■ **Yönergeler**:
- a) Aşağıdaki Aktütün baskını hakkındaki köşe yazısında "16 Ekim 2008" ifadesinden "arayışını ortaya koyuyor." ifadesine kadar olan her şeyi harfi harfine tekrar yazın.
- b) Aşağıdaki Aktütün baskını hakkındaki köşe yazısına göre şu soruları yanıtlayın:
(i) Meryem Koray'ın yazısı hangi gazetede yayınlandı?
(ii) Aktütün baskınına ilişkin belgeleri hangi gazete yayınladı?
(iii) Engin Ceber'in ölümünden sonra kaç kamu görevlisi açığa alındı?
- c) Aşağıdaki Aktütün baskını hakkındaki köşe yazısını son cümlesinden sonra devam ettirin.

■ **Verilen Metin**:
+---+

16 Ekim 2008 00:00
JİN û JîN
Aktütün baskını, Türkiyeyi sarsan günler yarattı. Prof. Dr. Meryem Koray, dün Radikal gazetesinde yayınlanan yazısında artık gençlerin ölmemesi için anne-babaları, aydınları nöbete davet etti.
Meryem Korayın yazısı, insani ve vicdani duyarlılıklardan biri. Artık gençler ölürken, birilerinin sadece konuşmaya ve yazmaya, izlemeye devam etmesinin sona ermesini istiyor Koray. Savaş dışında başka bir çözüm istiyor. Birleşmiş Milletlerin yaptığı gibi, kendi içimizden bir barış gücü çıkaramaz mıyız? diye soruyor. Ölümlerden artık utanç duyduğunu vurgulayarak hiçbir grup, görüş vs. taraf olmaya gerek olmadan yalnızca ölümleri durdurma sorumluluğu taşıyan bir barış gücü için arayışını ortaya koyuyor.
Hıncal Uluç, köşesinde, genel af çıkarmadan nasıl bir çözüm olacağını sorgulayarak, somut çözüm üzerinde konuşmak gerekliliğine ilişkin isyanını açığa vuruyor.
Taraf gazetesi, Aktütün baskınına ilişkin çarpıcı belgeler yayınladı. Bu belge, genç insanların ölümlerinin ne kadar kanıksandığını ve sıradanlaştığını ortaya koydu. Askerlik yan gelip yatma yeri değil ama, sorgusuz ve sorumsuz ölümler merkezi de değil, olmamalı.
Engin Ceberin işkencede ölümü için, Adalet Bakanının sorumluluğu kabul edip özür dilemesi ve 19 kamu görevlisinin açığa alınması olumlu bir gelişme. Sözde, can güvenliğimizden, hukuk ve adaletten sorumlu devletin insana ve hukuka karşı işlediği suçlar karşısında ilk kez, böyle bir tutum ortaya kondu.
Kuşkusuz, mızrak çuvala sığmayacak, inkar edilemeyecek kadar ortadaydı. Sorumluluk kabul edilir ve özür dilenirken bir yandan da soruşturma için gizlilik kararı veriliyor ve kamuoyunun bilgisinden uzaklaştırılıyor. İnsan hakları savunucularının, demokrasi güçlerinin ilgisinin eksik edilmemesi soruşturmanın asıl güvencesi olacak, bunu da biliyoruz.

+---+

■ **Veri Bölümü**:
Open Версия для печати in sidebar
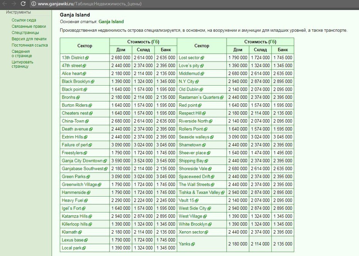Image resolution: width=359 pixels, height=256 pixels. click(29, 39)
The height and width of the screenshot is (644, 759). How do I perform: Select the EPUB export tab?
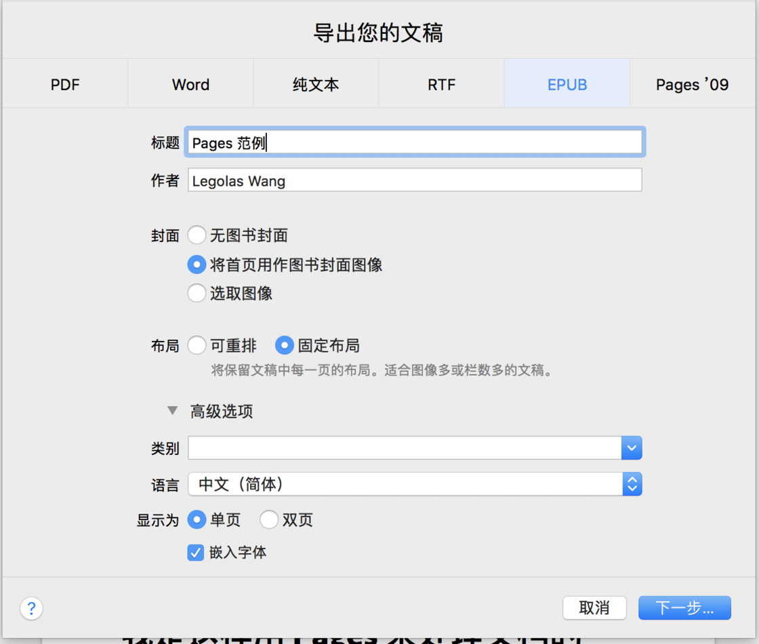(x=567, y=83)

+---+

■ **Görev Yanıtları**:
- a)
16 Ekim 2008 00:00
JİN û JîN
Aktütün baskını, Türkiyeyi sarsan günler yarattı. Prof. Dr. Meryem Koray, dün Radikal gazetesinde yayınlanan yazısında artık gençlerin ölmemesi için anne-babaları, aydınları nöbete davet etti.
Meryem Korayın yazısı, insani ve vicdani duyarlılıklardan biri. Artık gençler ölürken, birilerinin sadece konuşmaya ve yazmaya, izlemeye devam etmesinin sona ermesini istiyor Koray. Savaş dışında başka bir çözüm istiyor. Birleşmiş Milletlerin yaptığı gibi, kendi içimizden bir barış gücü çıkaramaz mıyız? diye soruyor. Ölümlerden artık utanç duyduğunu vurgulayarak hiçbir grup, görüş vs. taraf olmaya gerek olmadan yalnızca ölümleri durdurma sorumluluğu taşıyan bir barış gücü için arayışını ortaya koyuyor.

- b)
(i) Radikal gazetesinde.
(ii) Taraf gazetesi.
(iii) 19 kamu görevlisi.

- c)
Ancak, yine de umut verici bir gelişme oldu.
İngilterede terörle mücadele bahanesiyle, gözaltı süresini 42 güne çıkarmayı hedefleyen yasa tasarısına karşı 42 aydının ortaya koyduğu tavırla, tasarı geri çekildi. Umut verici bir gelişme!
Aktütün Karakoluna baskına ilişkin bunca belge ve isyan ortada iken, genelkurmay başkanının açıklaması tam anlamıyla umut kırıcı oldu. Bugün genelkurmay başkanının belgelere karşı cevabı geldi. Belgeleri sızdıranlar ve bu bilgileri kullananlar hakkında adli işlem başlatıldığını belirten İlker Başbuğ, herkesi dikkatli olmaya ve doğru yerde bulunmaya davet etti! Askerler, olağanüstü hal yetkileri talep etti.
Genelkurmay başkanı, geleneksel usulle, yapılan işler hakkında soru soranları tehdit etmeyi tercih etti. Açıkça, basına da emir verdi, nerede duracağınızı bilin dedi. Genelkurmayın bir süre önce başlattığı haftalık olağan basın toplantısı girişimi, basını hizaya getirmeye yetmediğinde, İlker Başbuğ, diplomatik davranmayı bir kenara bıraktı.
Demokratik bir ülkede miyiz? Basın özgürlüğü olan bir ülkede miyiz? Genelkurmay başkanının kuvveti; kuvvetler ayrılığı ilkesi ile tanımlı demokraside, her türlü kuvvetin üstünde mi? Kışlada, Genelkurmay Başkanlığının kalın duvarları ardında olup bitenlerden sorgu sual olmaz mı? Hangi Tanrısal kuvvet, genelkurmayın hikmetinden sual etmemizi engelliyor?
Ey yetkililer, ey ölümler için emir verenler!
Ey en büyük bütçeyi askeri harcamalar için ayıran hükümet yetkilileri!
Ey sınır içi ve sınır ötesi operasyonlar için tezkere alanlar!
Ey tezkereye izin veren milletin vekilleri!
Ölümler nerede duracak ve daha kaç genç ölecek? Meryem Koray, ölümlerden artık üzüntü değil, utanç duyuyor. Siz ne zaman üzüntü duyacaksınız?
Ne zaman ölümleri, askeri başarıların bir çetelesinden ibaret değil, de insanla ilgili olduğunu hesap edeceksiniz? Ne zaman demokrasiyi benimseyeceksiniz?